(TASK REQUIREMENTS) With pictures left out, set down exactly the lines that begin at the one containing "Task: Click the" and end with the last line of the entries below.
[THE DATA Boundary: Start]
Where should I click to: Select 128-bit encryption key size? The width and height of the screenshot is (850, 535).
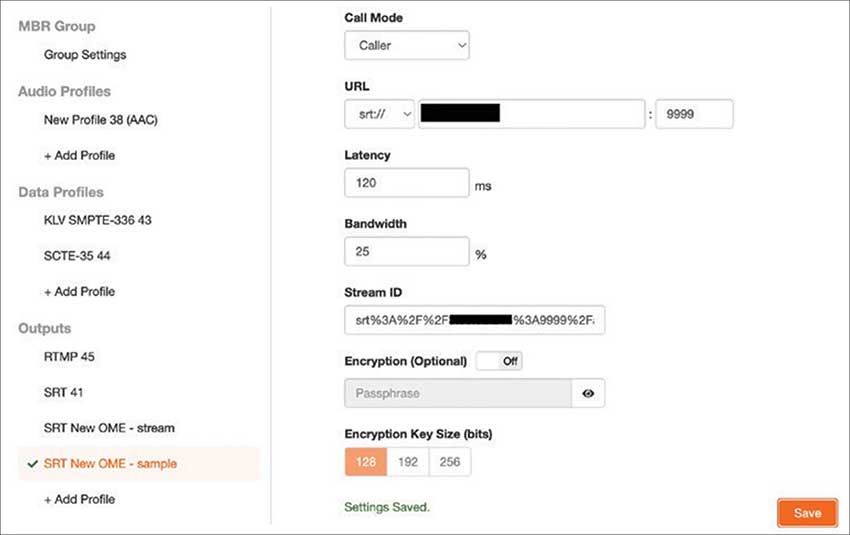click(x=365, y=462)
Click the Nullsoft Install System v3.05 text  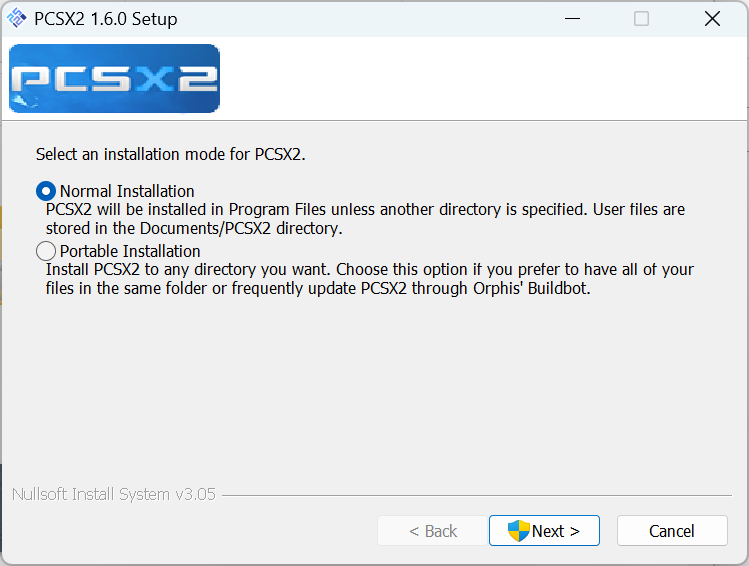point(114,494)
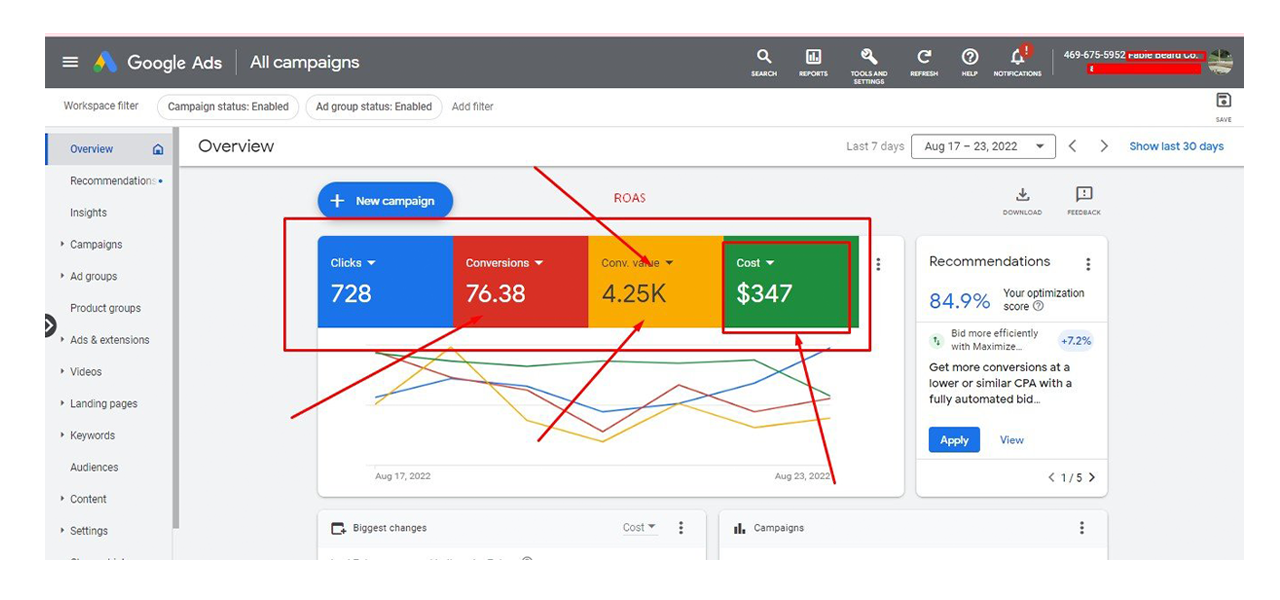Image resolution: width=1280 pixels, height=600 pixels.
Task: Save the workspace filter
Action: pos(1223,101)
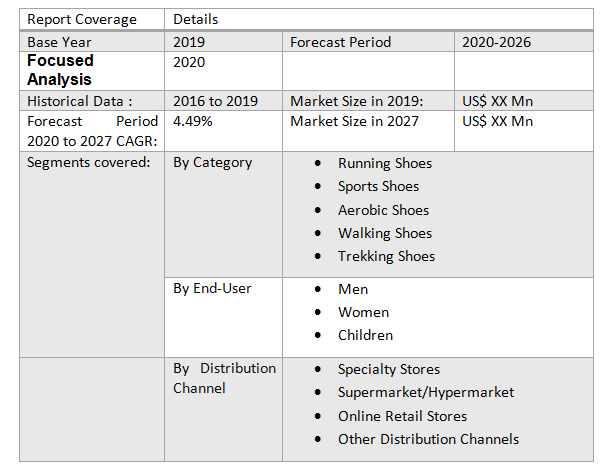The image size is (603, 473).
Task: Select the Segments covered label
Action: tap(89, 162)
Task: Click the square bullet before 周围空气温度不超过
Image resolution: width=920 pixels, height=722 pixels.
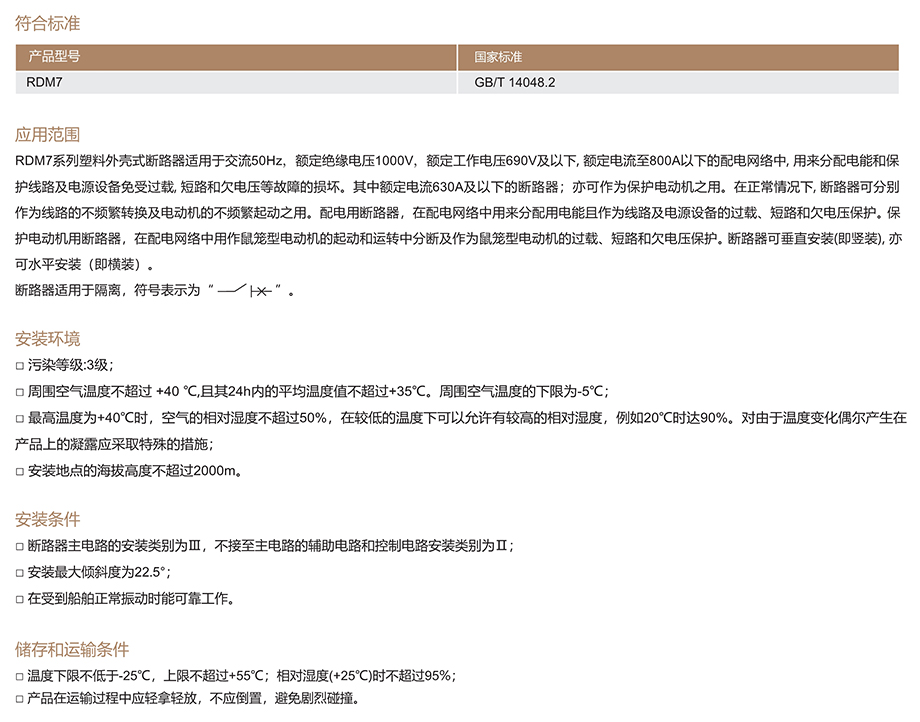Action: (20, 391)
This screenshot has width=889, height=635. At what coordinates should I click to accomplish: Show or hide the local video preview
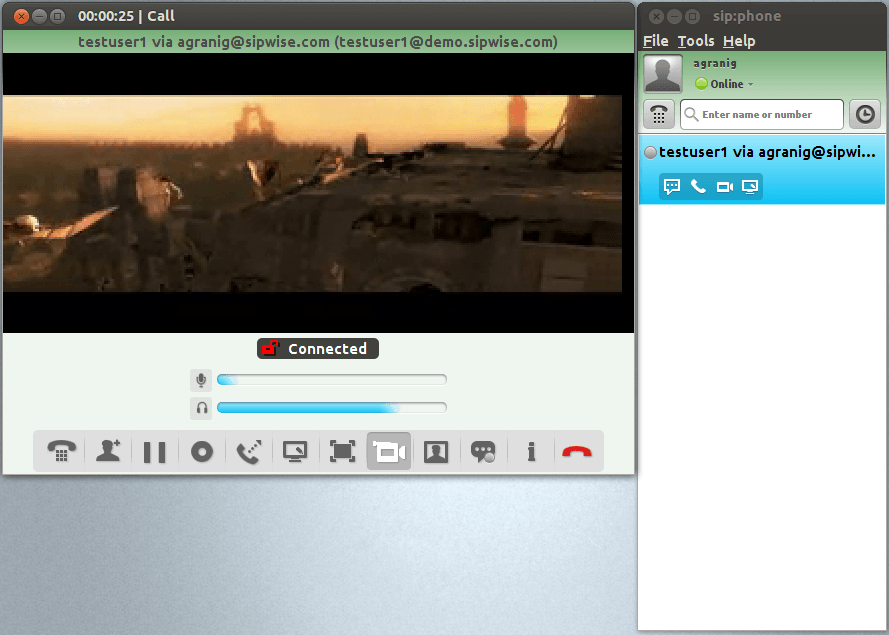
[THE DATA Boundary: End]
(YOUR RESPONSE)
Task: Click the square bullet before 周围空气温度不超过
Image resolution: width=920 pixels, height=722 pixels.
Action: (20, 391)
This screenshot has width=889, height=635. At what coordinates should I click to accomplish: Show or hide the local video preview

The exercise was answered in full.